It is understood that the shape of the radiating metal patch 20 is any one of a rectangle, a circle, and a polygon. The shape of the radiating metal patch 20 in the present application may be other than the above ones, and the present application is not limited to this embodiment.

Referring to fig. 1-4, the first signal splitting circuit 41 includes a capacitor 411 and a microwave antenna feed 412 connected to each other, the radio frequency feed point 21 is connected to the capacitor 411, and the microwave antenna feed 412 is used for connecting to the microwave signal processor 100; the capacitor 411 is used to block low frequency signals and pass high frequency signals.

It should be noted that, because the frequency of the microwave signal is greatly different from that of the general touch switch signal, the low-frequency signal, i.e., the touch switch signal, can be blocked by the capacitor 411, and the microwave signal passes through, so that the processing of the microwave signal is not interfered by the touch signal.
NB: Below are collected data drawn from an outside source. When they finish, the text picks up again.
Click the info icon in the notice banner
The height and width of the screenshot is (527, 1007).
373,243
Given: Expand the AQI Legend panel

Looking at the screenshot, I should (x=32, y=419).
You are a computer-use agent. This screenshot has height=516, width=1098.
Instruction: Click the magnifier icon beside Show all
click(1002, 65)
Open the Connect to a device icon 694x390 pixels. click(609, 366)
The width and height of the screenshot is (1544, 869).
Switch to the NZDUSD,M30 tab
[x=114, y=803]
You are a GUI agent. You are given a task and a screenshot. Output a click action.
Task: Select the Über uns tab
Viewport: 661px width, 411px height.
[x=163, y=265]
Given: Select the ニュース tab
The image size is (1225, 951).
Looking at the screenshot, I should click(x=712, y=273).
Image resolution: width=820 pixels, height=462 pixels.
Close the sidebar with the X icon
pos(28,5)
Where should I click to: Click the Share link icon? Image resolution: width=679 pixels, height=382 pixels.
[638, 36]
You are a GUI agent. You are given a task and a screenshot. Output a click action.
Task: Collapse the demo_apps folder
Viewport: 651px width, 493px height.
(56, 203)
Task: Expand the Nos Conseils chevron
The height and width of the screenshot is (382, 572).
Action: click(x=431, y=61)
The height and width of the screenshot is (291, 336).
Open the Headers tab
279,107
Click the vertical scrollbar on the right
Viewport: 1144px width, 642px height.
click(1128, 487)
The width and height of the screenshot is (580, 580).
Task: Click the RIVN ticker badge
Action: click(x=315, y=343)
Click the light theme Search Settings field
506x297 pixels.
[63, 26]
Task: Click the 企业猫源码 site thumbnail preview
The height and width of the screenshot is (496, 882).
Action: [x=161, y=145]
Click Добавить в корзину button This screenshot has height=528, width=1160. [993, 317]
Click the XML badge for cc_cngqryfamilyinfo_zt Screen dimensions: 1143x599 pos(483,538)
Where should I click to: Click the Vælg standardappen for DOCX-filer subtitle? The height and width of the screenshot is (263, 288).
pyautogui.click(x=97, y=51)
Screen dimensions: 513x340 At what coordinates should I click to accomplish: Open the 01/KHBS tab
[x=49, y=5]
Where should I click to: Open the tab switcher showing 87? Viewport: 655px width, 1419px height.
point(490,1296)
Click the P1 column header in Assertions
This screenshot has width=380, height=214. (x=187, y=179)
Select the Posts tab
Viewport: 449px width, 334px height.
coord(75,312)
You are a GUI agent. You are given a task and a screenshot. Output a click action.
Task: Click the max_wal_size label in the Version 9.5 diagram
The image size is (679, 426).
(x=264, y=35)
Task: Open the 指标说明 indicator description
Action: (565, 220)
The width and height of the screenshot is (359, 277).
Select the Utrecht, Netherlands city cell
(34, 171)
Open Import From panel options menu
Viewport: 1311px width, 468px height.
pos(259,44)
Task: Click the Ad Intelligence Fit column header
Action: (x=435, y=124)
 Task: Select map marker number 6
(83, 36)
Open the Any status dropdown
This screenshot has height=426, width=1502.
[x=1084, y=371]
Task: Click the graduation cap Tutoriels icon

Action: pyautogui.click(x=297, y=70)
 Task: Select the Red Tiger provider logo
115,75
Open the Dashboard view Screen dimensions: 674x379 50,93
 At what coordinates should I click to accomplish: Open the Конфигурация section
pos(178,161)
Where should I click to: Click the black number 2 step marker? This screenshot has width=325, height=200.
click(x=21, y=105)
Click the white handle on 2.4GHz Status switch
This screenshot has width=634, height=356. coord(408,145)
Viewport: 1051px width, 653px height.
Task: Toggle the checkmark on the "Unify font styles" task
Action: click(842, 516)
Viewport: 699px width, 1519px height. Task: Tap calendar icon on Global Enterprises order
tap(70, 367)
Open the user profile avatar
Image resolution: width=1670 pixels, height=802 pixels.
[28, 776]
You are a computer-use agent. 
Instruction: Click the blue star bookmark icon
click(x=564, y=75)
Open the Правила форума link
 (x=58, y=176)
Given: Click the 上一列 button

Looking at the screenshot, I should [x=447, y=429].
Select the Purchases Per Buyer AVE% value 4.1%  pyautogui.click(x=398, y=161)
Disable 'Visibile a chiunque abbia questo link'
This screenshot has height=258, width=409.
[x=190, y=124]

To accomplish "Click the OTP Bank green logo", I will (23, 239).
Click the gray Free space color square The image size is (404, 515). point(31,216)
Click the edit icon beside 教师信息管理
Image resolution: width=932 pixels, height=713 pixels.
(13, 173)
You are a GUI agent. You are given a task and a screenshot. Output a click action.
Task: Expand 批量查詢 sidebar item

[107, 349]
Optionally, the capacitor 411 is a high-frequency capacitor or a distributed coupling capacitor, as long as it can block a low-frequency touch signal and allow a high-frequency microwave signal to pass through. High-frequency capacitors are basically composed of passive components, active devices and passive networks. The difference between the high frequency capacitance and the low frequency capacitance is determined by the material and structure of which it is made, and not by the capacitance. The high-frequency capacitor is suitable for occasions of high-frequency filtering, such as secondary output rectification of a computer mainboard and a switching power supply, and the low-frequency capacitor is suitable for occasions of low-frequency filtering, such as filtering after alternating current rectification. Coupling capacitance, also known as electric field coupling or electrostatic coupling, is a coupling mode generated due to the existence of distributed capacitance. The coupling capacitor enables a strong current system and a weak current system to be coupled and isolated through the capacitor, a high-frequency signal channel is provided, low-frequency current is prevented from entering the weak current system, and personal safety is guaranteed.

Example one

Referring to fig. 1, when the touch feed point 22 is located in the middle of the radiating metal patch 20, the second signal separation circuit 42 includes a touch feed line 421, and two ends of the touch feed line 421 are respectively connected to the touch feed point 22 and the touch signal processor 200; the middle position of the radiating metal patch 20 is a virtual place which is used for blocking high-frequency signals and passing low-frequency signals.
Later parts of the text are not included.